Após reencarnar como o vilão ao lado da imperatriz, decidi trilhar o caminho rumo ao auge do poder. Zhao Du'an, acostumado a servir ao governo com muita cautela e receio, de repente se viu como o favorito da imperatriz, alguém que manipulava o poder à vontade. Mal teve tempo de se alegrar com a nova vida e já enfrentava um perigo mortal por ter libertado um inimigo do Estado. Sem saída, pensou em sussurrar palavras ao ouvido da imperatriz, tentando pedir clemência, mas logo percebeu que sua posição de “consorte” era uma farsa. Para piorar, sua reputação arruinada fez com que todos os oficiais da corte desejassem sua queda; os justiceiros das artes marciais ansiavam por vê-lo eliminado; guerreiros, monges e sacerdotes viam nele motivo de vergonha. Zhao Du'an sentiu-se perdido. Já que todos queriam sua morte, para sobreviver, decidiu abandonar qualquer escrúpulo humano... Para limpar seu nome e ascender, começou traindo seus próprios colegas.

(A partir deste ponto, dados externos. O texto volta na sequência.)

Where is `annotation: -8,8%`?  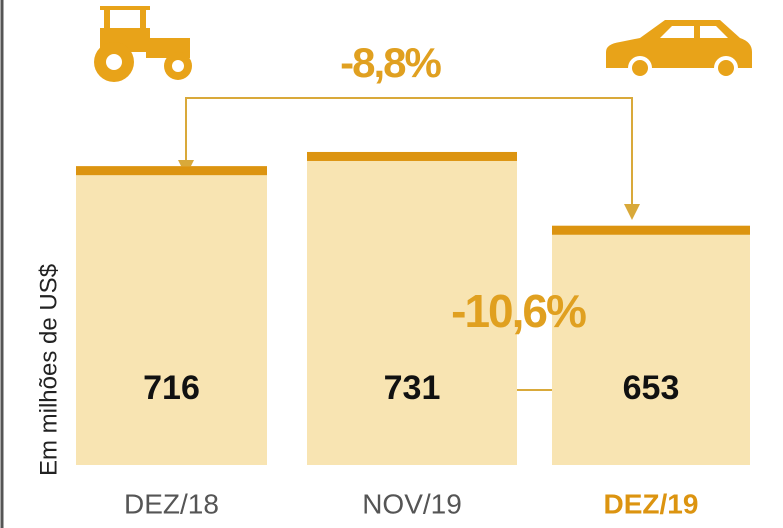
annotation: -8,8% is located at coordinates (390, 62).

Desde então, o Império Dayu ganhou o primeiro cão de guarda da imperatriz. Muitos anos depois, uma forte nevasca cobria a capital. No alto das muralhas, a imperatriz Xu Zhenguan suspirou suavemente: “Prometemos apenas fingir ser um casal, como isso se tornou realidade...” Temas: fantasia sutil, narrativa voltada ao enredo
Ano Dois de Tianfeng, arredores meridionais da capital.
Nuvens negras comprimiam a cidade como se o próprio rio celeste houvesse transbordado. Gotas de chuva, pesadas como grãos de feijão, caíam em torrentes, martelando o solo como tambores de guerra e levantando uma névoa baixa como poeira.

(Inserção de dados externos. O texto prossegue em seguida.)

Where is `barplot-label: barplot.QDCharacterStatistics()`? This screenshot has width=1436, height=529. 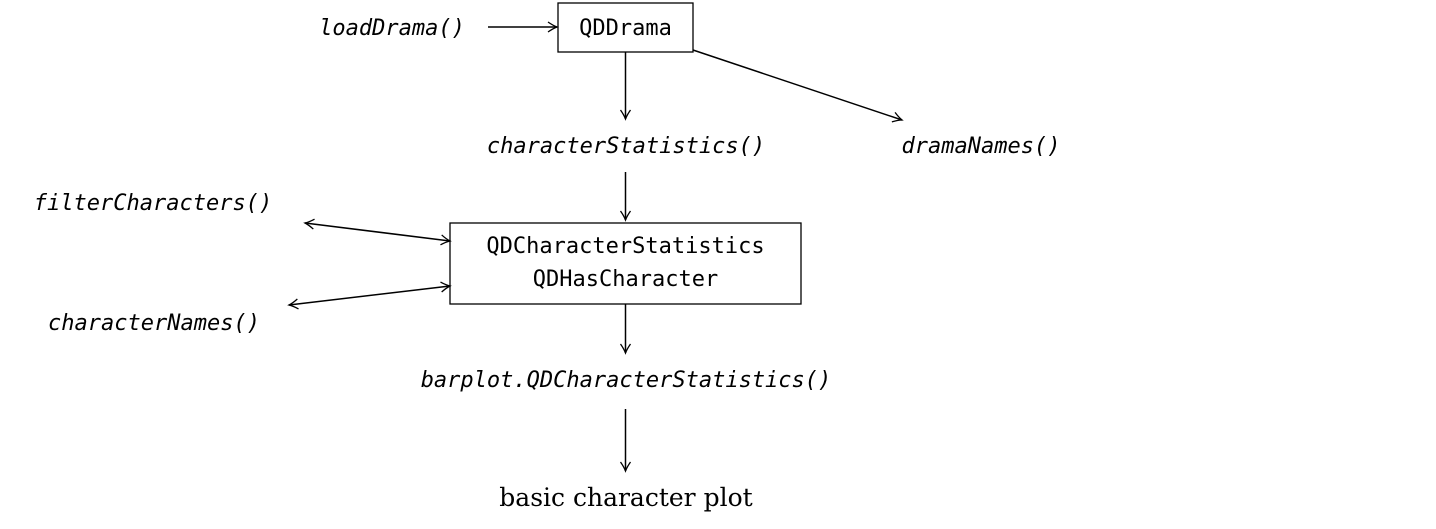 barplot-label: barplot.QDCharacterStatistics() is located at coordinates (626, 380).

Em tempos normais, este local estaria repleto de vida e movimento. Caravanas de mercadores das dezoito províncias de Dayu se reuniriam aqui, e só a taxa de entrada sustentava as vastas despesas do palácio.
Mas hoje era diferente.
Na noite anterior, o Observatório Celestial já havia emitido um aviso de tempestade, e os sacerdotes do Templo Celestial também deram alerta sobre o fenômeno. O governo decretou toque de recolher diurno; os cidadãos da capital, por conta própria, fecharam portas e suspenderam o comércio até o meio-dia, quando o decreto seria suspenso.
Os portões da cidade mantinham apenas uma passagem lateral aberta, impossível entrar ou sair sem permissão especial.
A poderosa cidade estava paralisada, e a presença humana era escassa.
O mundo parecia mergulhado em silêncio sob a chuva.
Mas toda regra tem sua exceção.
Nesse momento, um relâmpago em forma de teia rasgou o céu escuro, iluminando o bambuzal ao sul da cidade. Na orla do mar de bambus verdes, dois soldados armados observavam ao longe.
O som de cascos soou como trovão!
Uma carruagem puxada por três cavalos irrompeu pela cortina de chuva, aproximando-se rapidamente, levantando lama por onde passava, até parar diante da trilha do bambuzal.